34 of 492 comments (clear)

  1. Also Stargate SG1 & Atlantis! by AKAImBatman · · Score: 5, Informative
    Don't forget to tune in at 8/7C for the start of Stargate SG1 and Atlantis as well! SciFi is running THREE FULL HOURS of rockin' new shows today! From their site:
    08:00 PM STARGATE SG-1 (SEASON 9) AVALON - PT 1
    09:00 PM STARGATE ATLANTIS (SEASON 2) THE SIEGE - PT 3
    10:00 PM BATTLESTAR GALACTICA (SEASON 2) SCATTERED
    And if you miss it the first time, you can tune in immediately afterwards to catch the same linup again!
    11:00 PM STARGATE SG-1 (SEASON 9) AVALON - PT 1
    12:00 AM STARGATE ATLANTIS (SEASON 2) THE SIEGE - PT 3
    01:00 AM BATTLESTAR GALACTICA (SEASON 2) SCATTERED
    My only question is, what's up with the Friday slots? Aren't those slots where shows usually die?
    1. Re:Also Stargate SG1 & Atlantis! by Shadow+Wrought · · Score: 3, Insightful
      My only question is, what's up with the Friday slots? Aren't those slots where shows usually die?
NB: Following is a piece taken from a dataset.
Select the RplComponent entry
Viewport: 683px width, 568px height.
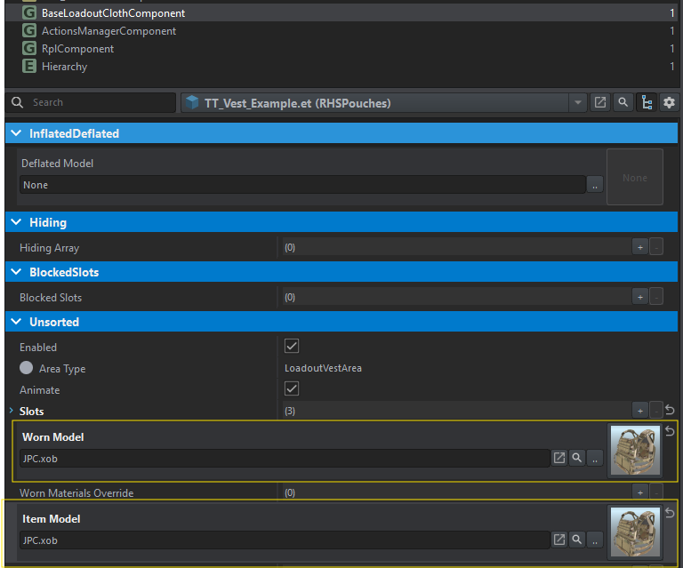(77, 49)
      I think it depends on the demographic you are after. I don't think they are shooting for 18-24 year partiers;-)

      --
      If brevity is the soul of wit, then how does one explain Twitter?
    2. Re:Also Stargate SG1 & Atlantis! by AKAImBatman · · Score: 5, Interesting

      Atlantis sucks...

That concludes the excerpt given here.